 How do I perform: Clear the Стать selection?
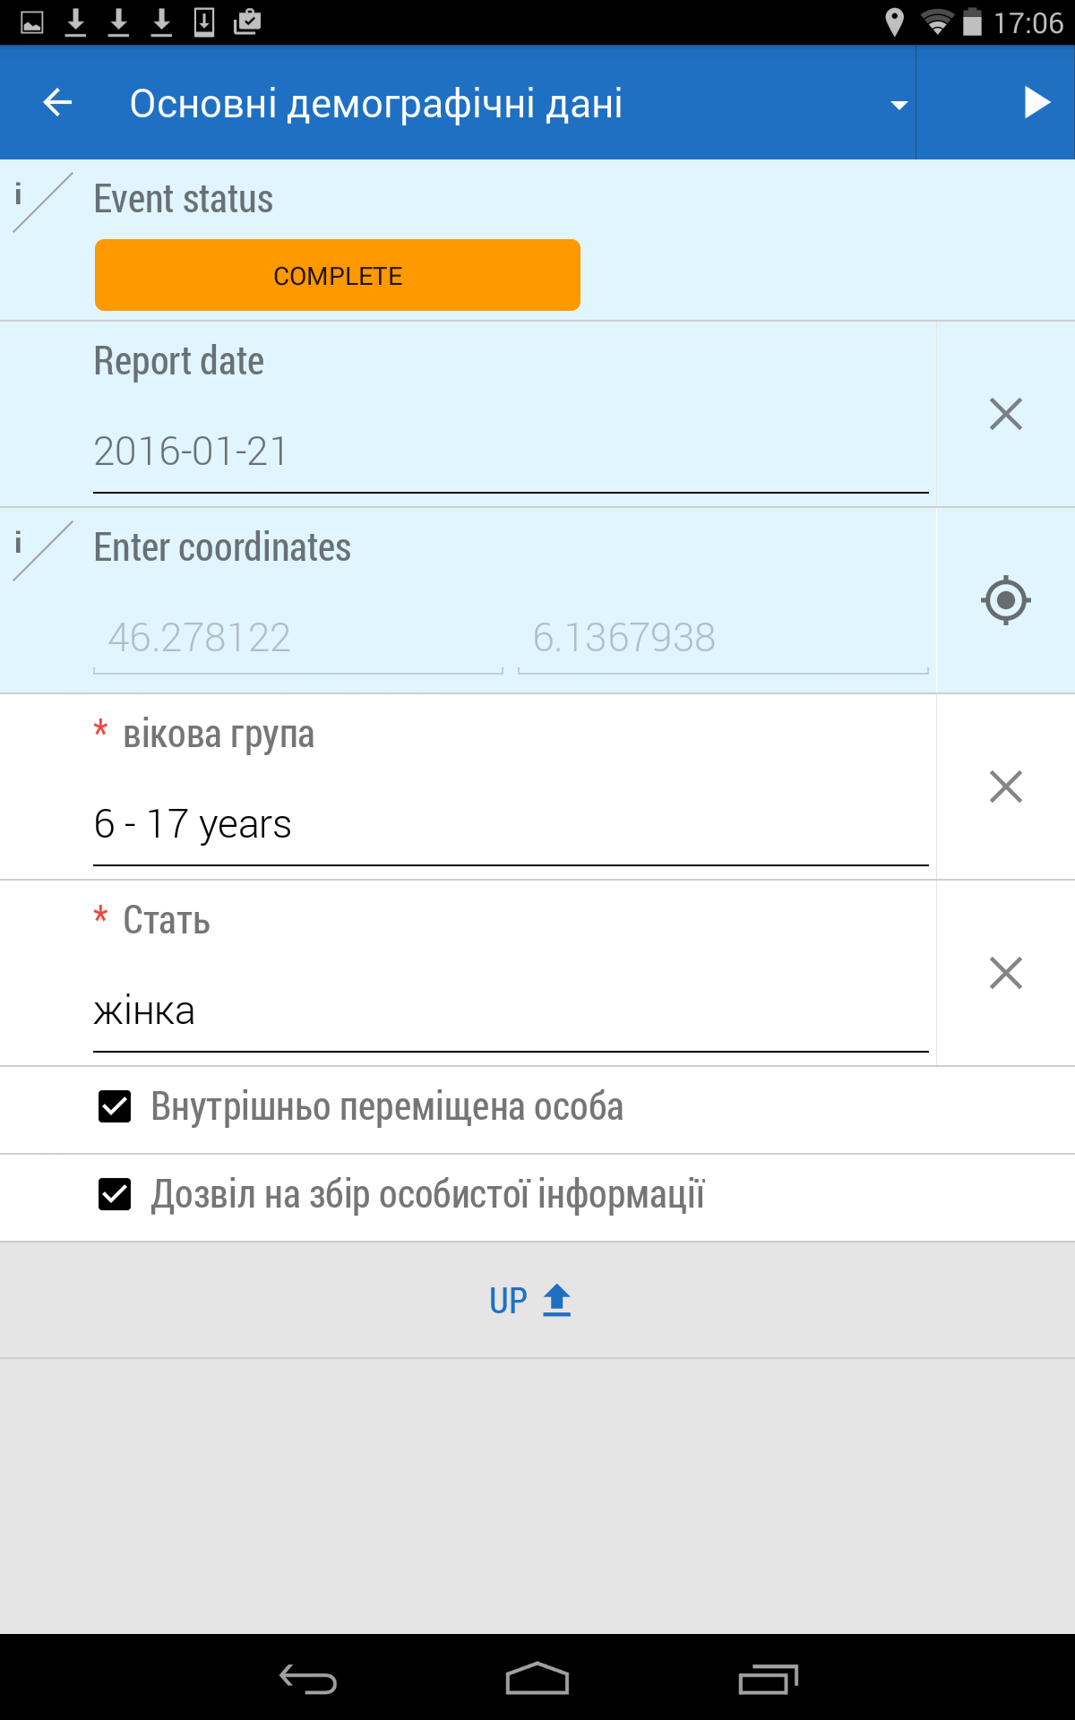click(x=1005, y=973)
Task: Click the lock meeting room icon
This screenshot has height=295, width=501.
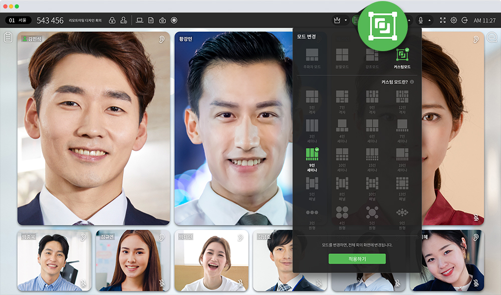Action: pos(112,21)
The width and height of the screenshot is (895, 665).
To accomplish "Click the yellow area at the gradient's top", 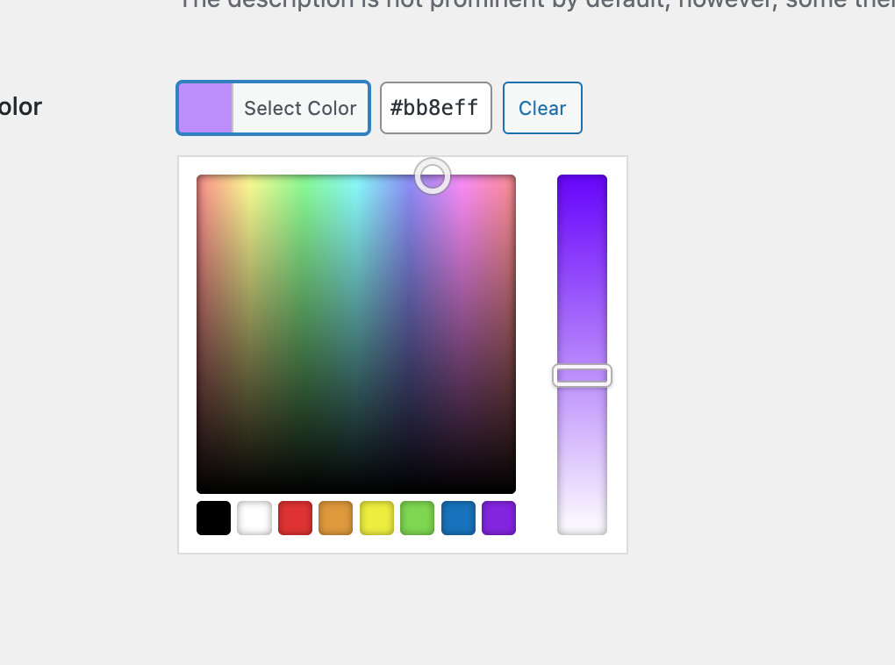I will [250, 186].
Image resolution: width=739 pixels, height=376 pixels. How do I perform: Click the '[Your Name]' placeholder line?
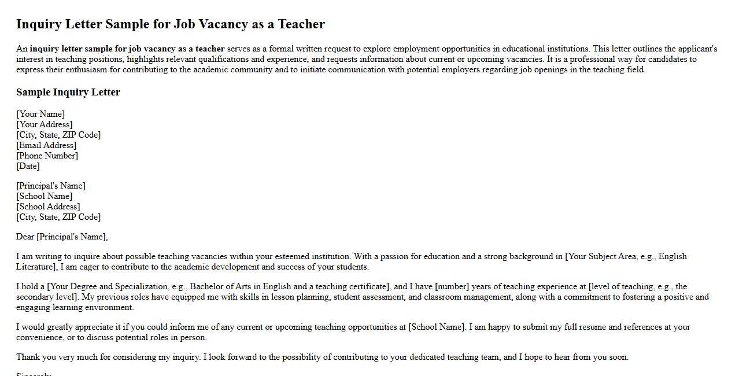pyautogui.click(x=40, y=114)
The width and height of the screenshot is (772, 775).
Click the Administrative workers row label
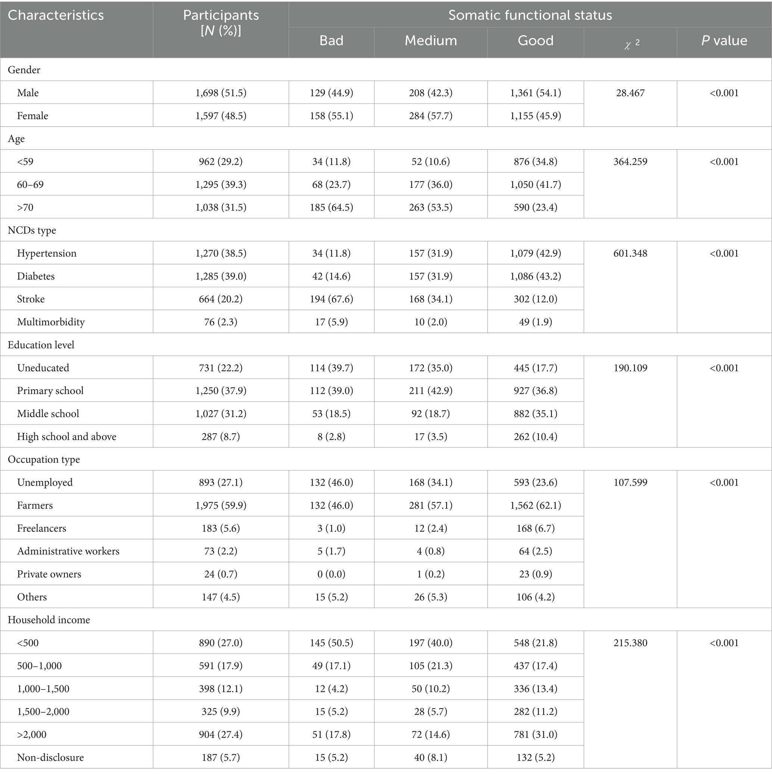point(68,551)
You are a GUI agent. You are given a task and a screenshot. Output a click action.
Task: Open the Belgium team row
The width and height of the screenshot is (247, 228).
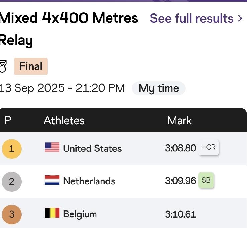click(123, 213)
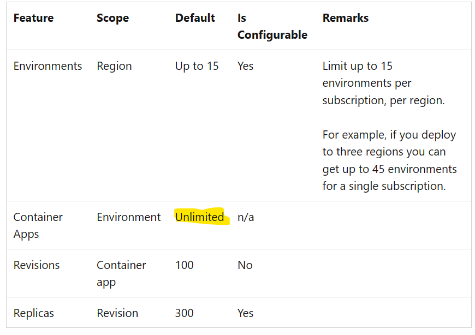Click the Environment scope cell
This screenshot has height=335, width=475.
pyautogui.click(x=128, y=217)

:: HOW TO COMPLETE THIS TASK ::
From the line with "Click the Administrative workers row label" down to the final line of the entries above, repeat each line exactly; omit the pictures.

:: TASK RESPONSE ::
Click the Administrative workers row label
point(68,551)
You are a GUI agent. You are given a task and a screenshot. Output a click action.
Task: Open the Belgium team row
The width and height of the screenshot is (247, 228).
click(123, 213)
Click the Environment scope cell
This screenshot has height=335, width=475.
pyautogui.click(x=128, y=217)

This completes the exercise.